**DOCUMENT:**
────

So you’re still with Dorothy Draper & Co. as a senior designer – are you mainly doing hotels?

I am [with the company] and Carleton Varney who owns the company is no longer doing residential—it’s just hotels. I’ve cut back somewhat and I’m designing for my own clients. I’ve been doing that … going on for ten years now. I’ve kind of slowed down a little, I’ll be honest with you. And I’m liking it. When I take on something, I’m a little picky. Luckily I can afford this now.

Your whole background is really interesting and we’ll talk about that …

It’s involved! [Laughs]

When I was looking at the photographs on the Dorothy Draper website of the hotels there was a certain Hollywood glam to some of them but this apartment is very restrained and elegant.

That’s because of working with Bill Blass. I worked for him for 32 years—in the article you might want to say a little less! [Laughs]. I could not help but be influenced by the man.

A Japanese millstone from Treillage, a metal star and a classical lamp from Niall Smith stand below a print of a Roman arch.

Was that your first ‘proper’ job?

Well I came to New York—I had always wanted to live in New York—and in the first week, I just walked the streets … I was just so thrilled to be here. I really wasn’t interested in going into the film business. Design interested me. My grandmother was a very, very well known interior decorator in Hollywood. I worked for her. She was very, very discrete but her client list was phenomenal. Her style actually was a lot like Bill Blass. Comfortable. It was quality. It wasn’t splashy Hollywood. But actually I started out as a model.

────

**TASK 1:** Please pull out every line in the records below that contains the word "height".

────

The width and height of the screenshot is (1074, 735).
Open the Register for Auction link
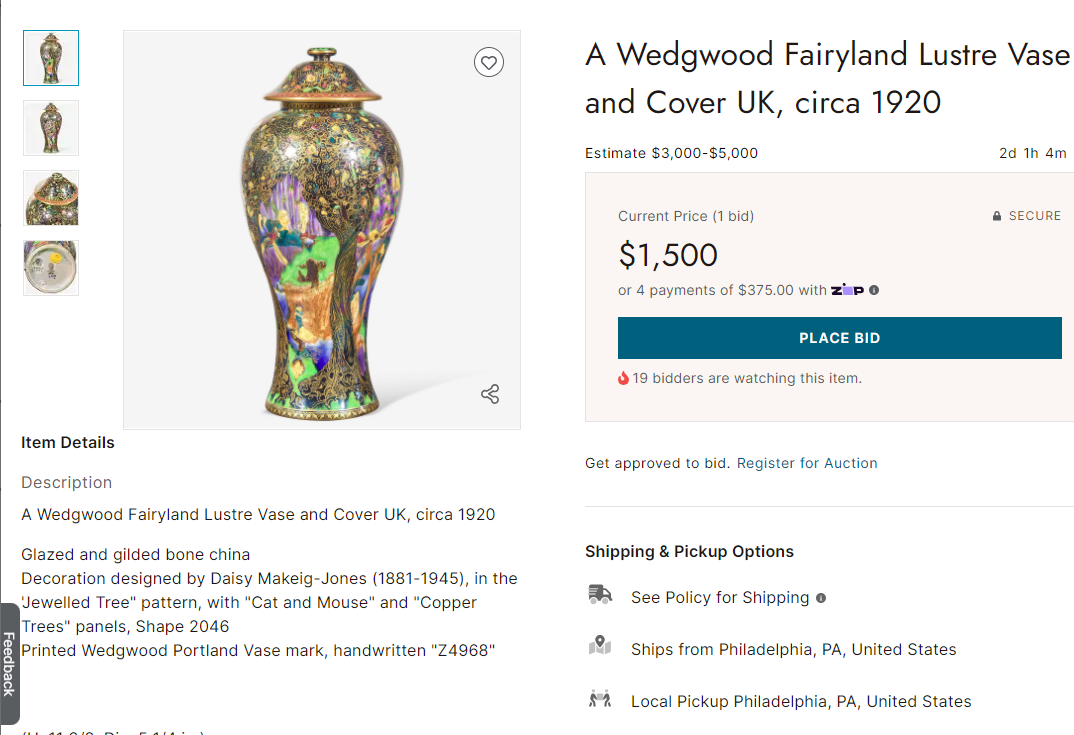(x=807, y=463)
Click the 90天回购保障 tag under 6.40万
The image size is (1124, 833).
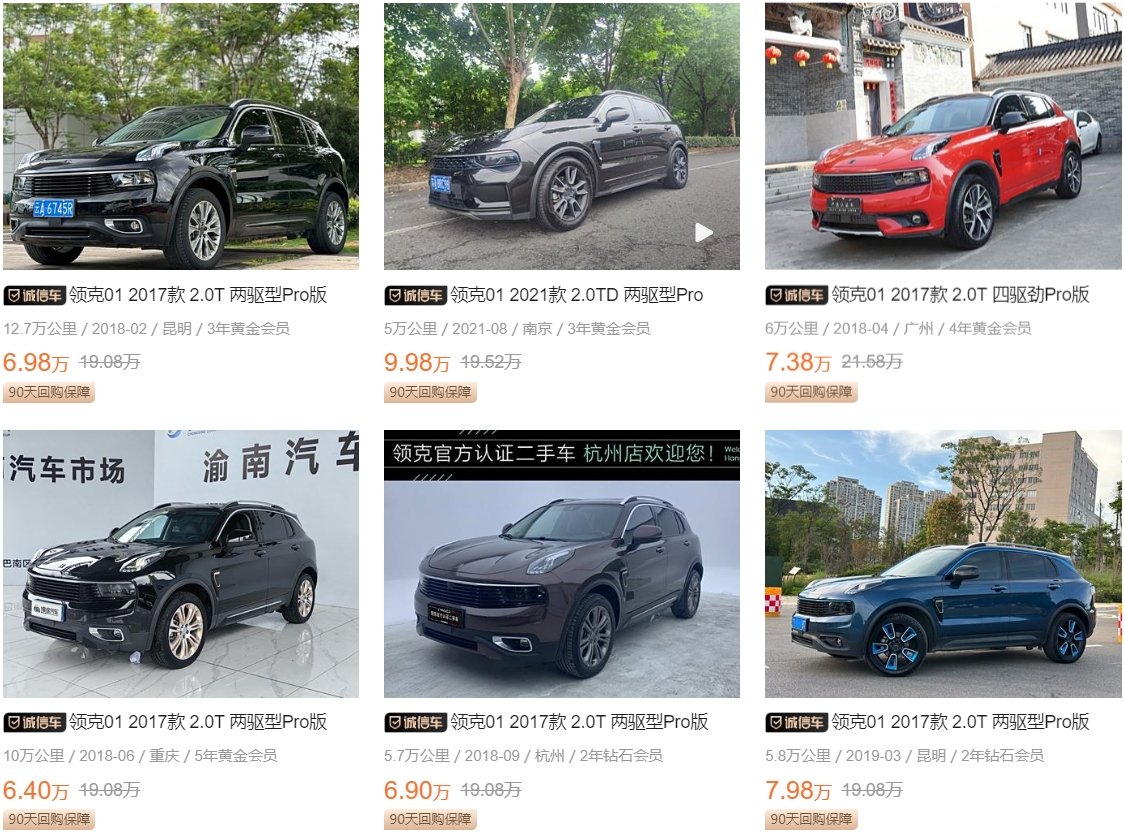click(x=49, y=819)
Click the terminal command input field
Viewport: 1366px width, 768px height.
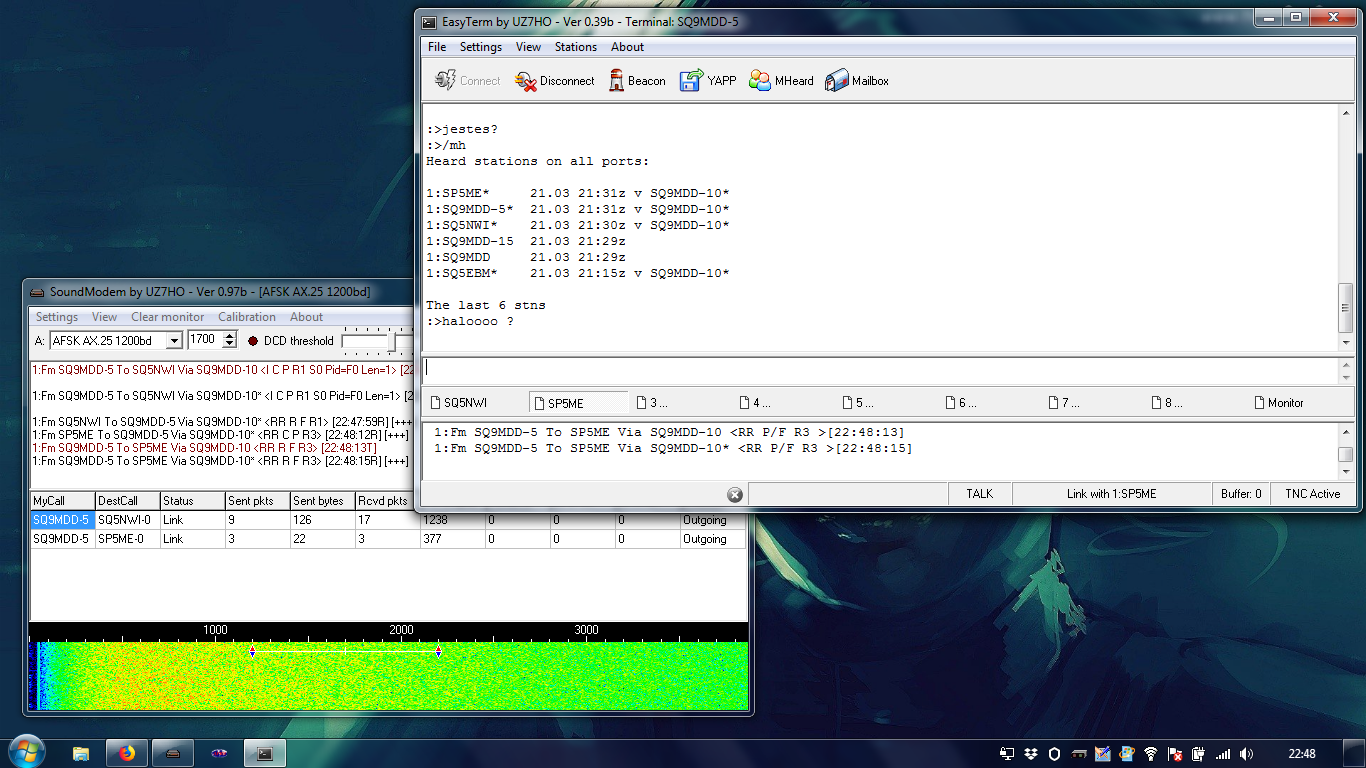pos(880,368)
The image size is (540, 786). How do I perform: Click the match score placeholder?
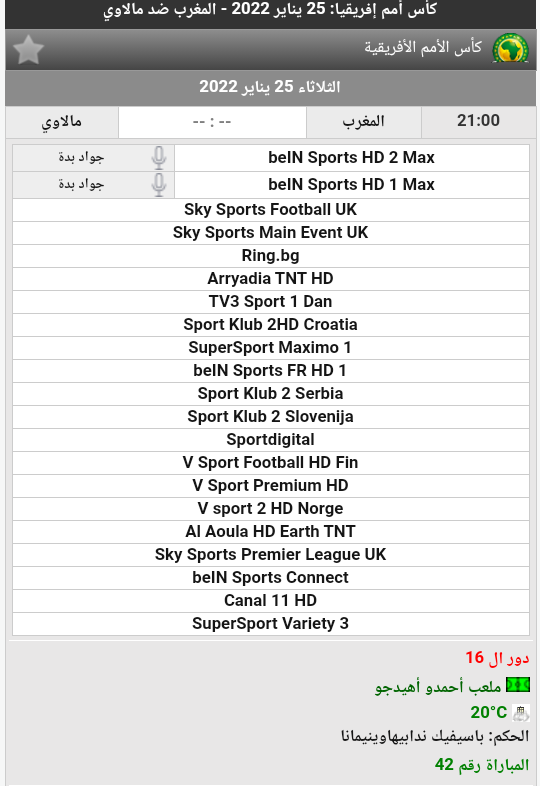212,122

────

**TASK 2:** Render this sentence from the interview in Spanish: "I really wasn’t interested in going into the film business."

**TASK ANSWER 1:**
The width and height of the screenshot is (1074, 735).
Viewport: 1366px width, 768px height.

**TASK ANSWER 2:** Realmente no me interesaba entrar en el negocio del cine.